When I calculate the output of a function and a directional derivative using forward-mode autodiff (ForwardDiff, TaylorDiff etc), is the calculation of the derivatives carried out in parallel?
By parallel I mean: assuming both my function and its derivatives are gpu-friendly (i.e. a Neural Network), should calculating its derivatives along with the result make overall evaluation slower? Or could I hope for “free” derivatives given enough memory?
Just to clarify, I think there are three ways to interpret your question:
If the function runs on the GPU (parallelizing over input), does the derivative run on the GPU too?
Assuming the derivative runs on the GPU (parallelizing over input), how much will one derivative slow down the primal program?
Assuming the derivative runs on the GPU (parallelizing over input), how many derivatives are computed simultaneously (parallelizing over directions/tangents)?

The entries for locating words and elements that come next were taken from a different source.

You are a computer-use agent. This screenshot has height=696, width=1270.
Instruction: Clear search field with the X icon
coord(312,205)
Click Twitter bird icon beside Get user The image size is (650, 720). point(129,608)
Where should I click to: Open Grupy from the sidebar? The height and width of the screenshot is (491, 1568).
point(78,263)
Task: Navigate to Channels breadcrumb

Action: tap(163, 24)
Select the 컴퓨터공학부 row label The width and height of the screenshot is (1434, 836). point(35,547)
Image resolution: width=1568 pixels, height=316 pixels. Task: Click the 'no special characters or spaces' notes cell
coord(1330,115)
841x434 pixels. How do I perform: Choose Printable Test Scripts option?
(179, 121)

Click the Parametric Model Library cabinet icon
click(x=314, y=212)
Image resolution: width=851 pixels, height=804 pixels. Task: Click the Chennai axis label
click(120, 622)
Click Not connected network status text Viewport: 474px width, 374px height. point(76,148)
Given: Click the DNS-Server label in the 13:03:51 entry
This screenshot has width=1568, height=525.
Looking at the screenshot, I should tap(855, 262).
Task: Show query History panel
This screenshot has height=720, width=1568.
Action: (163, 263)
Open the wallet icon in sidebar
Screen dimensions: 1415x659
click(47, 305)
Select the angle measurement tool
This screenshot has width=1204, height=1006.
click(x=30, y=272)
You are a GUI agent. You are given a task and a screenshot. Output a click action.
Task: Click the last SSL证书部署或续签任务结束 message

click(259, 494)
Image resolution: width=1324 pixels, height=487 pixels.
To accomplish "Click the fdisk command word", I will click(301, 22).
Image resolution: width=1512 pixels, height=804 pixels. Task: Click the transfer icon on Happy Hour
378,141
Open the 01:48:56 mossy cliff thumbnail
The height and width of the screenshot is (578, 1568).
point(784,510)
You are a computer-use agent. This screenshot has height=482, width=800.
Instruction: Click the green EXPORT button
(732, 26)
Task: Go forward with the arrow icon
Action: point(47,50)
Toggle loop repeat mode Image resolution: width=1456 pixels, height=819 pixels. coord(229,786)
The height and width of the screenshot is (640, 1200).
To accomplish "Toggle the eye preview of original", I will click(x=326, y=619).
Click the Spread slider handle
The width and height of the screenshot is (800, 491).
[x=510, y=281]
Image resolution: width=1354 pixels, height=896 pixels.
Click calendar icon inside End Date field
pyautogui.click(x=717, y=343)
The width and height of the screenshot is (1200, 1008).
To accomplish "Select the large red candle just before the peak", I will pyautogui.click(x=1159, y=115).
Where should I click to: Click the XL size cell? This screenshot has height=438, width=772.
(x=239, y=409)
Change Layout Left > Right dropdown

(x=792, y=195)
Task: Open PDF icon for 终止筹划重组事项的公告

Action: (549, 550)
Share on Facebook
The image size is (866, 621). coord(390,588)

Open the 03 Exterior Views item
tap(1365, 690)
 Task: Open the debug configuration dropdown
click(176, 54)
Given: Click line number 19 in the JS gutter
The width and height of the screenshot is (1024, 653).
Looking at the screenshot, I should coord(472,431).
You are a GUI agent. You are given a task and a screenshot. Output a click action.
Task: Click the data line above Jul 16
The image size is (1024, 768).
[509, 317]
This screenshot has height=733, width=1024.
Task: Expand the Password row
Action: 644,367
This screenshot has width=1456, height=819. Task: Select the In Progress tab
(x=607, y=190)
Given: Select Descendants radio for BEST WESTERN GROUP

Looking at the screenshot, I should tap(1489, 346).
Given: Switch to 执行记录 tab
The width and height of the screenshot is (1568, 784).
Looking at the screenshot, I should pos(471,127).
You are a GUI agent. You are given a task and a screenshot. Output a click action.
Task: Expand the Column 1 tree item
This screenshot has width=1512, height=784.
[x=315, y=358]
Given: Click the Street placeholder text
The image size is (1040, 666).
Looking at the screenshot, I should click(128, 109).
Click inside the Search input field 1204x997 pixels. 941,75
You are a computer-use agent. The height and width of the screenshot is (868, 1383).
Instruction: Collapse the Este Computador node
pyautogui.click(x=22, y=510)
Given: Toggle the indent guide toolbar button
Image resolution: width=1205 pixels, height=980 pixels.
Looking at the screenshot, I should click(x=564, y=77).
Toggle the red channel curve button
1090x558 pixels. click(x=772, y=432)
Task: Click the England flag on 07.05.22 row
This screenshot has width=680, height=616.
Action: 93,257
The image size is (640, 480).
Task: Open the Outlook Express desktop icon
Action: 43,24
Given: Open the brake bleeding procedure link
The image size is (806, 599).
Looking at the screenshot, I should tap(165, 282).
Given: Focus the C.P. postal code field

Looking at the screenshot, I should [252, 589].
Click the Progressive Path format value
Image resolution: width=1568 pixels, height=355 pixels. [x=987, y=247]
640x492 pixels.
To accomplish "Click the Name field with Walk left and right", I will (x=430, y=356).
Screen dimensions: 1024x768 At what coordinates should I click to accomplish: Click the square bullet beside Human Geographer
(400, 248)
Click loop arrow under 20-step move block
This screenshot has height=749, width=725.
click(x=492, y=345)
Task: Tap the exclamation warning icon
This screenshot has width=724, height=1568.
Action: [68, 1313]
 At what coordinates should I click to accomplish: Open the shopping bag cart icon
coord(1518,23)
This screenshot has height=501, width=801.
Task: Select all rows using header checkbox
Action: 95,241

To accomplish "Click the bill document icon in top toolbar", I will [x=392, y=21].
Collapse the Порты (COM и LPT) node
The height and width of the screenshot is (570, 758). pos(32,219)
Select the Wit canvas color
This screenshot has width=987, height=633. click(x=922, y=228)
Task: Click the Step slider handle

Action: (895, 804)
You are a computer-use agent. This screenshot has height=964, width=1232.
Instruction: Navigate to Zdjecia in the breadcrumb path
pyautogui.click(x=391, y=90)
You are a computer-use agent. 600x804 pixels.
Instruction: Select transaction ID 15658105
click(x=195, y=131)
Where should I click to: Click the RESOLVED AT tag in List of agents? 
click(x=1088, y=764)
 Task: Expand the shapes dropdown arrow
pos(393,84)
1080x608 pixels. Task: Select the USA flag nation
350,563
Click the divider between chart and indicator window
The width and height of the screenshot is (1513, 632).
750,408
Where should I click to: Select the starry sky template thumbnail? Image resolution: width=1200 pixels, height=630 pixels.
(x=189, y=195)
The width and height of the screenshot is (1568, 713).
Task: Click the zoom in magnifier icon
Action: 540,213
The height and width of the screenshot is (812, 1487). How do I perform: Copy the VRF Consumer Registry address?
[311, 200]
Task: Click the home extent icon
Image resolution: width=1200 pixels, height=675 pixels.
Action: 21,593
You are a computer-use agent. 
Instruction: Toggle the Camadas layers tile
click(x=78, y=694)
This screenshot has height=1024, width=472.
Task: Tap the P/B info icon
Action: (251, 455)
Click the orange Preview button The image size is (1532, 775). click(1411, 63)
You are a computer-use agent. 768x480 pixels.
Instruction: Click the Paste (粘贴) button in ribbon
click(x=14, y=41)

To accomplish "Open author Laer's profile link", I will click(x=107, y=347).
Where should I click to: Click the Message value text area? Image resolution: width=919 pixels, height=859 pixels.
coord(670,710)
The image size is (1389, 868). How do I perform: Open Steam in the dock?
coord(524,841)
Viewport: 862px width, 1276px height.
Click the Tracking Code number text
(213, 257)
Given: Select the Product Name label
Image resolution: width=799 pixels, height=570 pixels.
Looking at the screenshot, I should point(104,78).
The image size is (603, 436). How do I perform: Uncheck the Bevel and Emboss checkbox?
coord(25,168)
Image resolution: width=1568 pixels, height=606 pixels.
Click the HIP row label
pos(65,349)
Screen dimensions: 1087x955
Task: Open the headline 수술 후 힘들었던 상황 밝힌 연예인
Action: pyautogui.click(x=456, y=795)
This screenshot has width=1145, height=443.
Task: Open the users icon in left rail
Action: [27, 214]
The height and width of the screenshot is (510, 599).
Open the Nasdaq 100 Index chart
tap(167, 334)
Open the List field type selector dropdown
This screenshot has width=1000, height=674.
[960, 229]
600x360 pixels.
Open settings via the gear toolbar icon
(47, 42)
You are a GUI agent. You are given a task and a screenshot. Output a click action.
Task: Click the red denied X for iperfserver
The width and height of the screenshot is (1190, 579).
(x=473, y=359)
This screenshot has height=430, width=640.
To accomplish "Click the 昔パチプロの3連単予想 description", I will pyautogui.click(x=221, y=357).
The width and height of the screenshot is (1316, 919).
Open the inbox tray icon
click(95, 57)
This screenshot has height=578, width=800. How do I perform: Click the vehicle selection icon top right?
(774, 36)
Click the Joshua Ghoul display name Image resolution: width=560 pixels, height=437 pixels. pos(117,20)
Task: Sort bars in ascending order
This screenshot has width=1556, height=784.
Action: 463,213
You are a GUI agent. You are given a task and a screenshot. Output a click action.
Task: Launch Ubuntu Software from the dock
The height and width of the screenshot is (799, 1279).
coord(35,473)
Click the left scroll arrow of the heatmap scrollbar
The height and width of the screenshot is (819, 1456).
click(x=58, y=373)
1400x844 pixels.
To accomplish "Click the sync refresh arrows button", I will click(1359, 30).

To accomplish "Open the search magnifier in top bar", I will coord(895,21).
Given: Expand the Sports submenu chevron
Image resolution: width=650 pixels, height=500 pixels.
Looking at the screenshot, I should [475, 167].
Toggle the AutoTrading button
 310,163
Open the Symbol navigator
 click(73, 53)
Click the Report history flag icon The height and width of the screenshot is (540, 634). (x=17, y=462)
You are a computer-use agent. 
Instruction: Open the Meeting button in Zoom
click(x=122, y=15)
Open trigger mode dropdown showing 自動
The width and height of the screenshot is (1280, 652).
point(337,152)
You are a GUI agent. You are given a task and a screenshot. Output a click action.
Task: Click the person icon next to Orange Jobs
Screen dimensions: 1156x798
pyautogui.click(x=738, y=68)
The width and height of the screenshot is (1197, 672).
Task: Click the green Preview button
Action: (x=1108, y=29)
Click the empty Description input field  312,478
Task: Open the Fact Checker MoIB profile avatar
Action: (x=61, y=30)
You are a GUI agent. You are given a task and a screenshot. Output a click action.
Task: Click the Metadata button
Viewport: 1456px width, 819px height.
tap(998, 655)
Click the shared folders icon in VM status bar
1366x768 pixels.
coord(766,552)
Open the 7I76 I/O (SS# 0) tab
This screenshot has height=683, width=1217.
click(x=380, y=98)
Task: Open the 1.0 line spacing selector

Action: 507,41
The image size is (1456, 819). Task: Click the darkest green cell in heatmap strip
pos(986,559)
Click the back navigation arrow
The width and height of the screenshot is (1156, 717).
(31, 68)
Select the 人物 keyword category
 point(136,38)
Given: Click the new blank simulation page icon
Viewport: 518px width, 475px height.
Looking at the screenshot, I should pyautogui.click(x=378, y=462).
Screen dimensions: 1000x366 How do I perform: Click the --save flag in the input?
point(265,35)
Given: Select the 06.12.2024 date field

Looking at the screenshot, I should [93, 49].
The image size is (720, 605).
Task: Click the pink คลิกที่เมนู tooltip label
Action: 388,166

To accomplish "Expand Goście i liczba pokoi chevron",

As far as ForwardDiff.jl is concerned:
Depends on the operator. If I remember correctly, ForwardDiff.derivative will run fine on GPU arrays, but ForwardDiff.gradient will fail due to scalar indexing.
In forward mode, autodiff theory tells us that evaluation shouldn’t be slowed down too much when derivatives are propagated alongside the primals… but that’s not true in practice. For instance, if the primal function takes an optimized code path for Matrix{Float64} (like a BLAS call), the derivative requires working with Matrix{Dual{Float64}}, which is much slower because it is pure Julia code.
This is determined by the so-called chunk size, which determines how many partials are stored in the derivative tuple.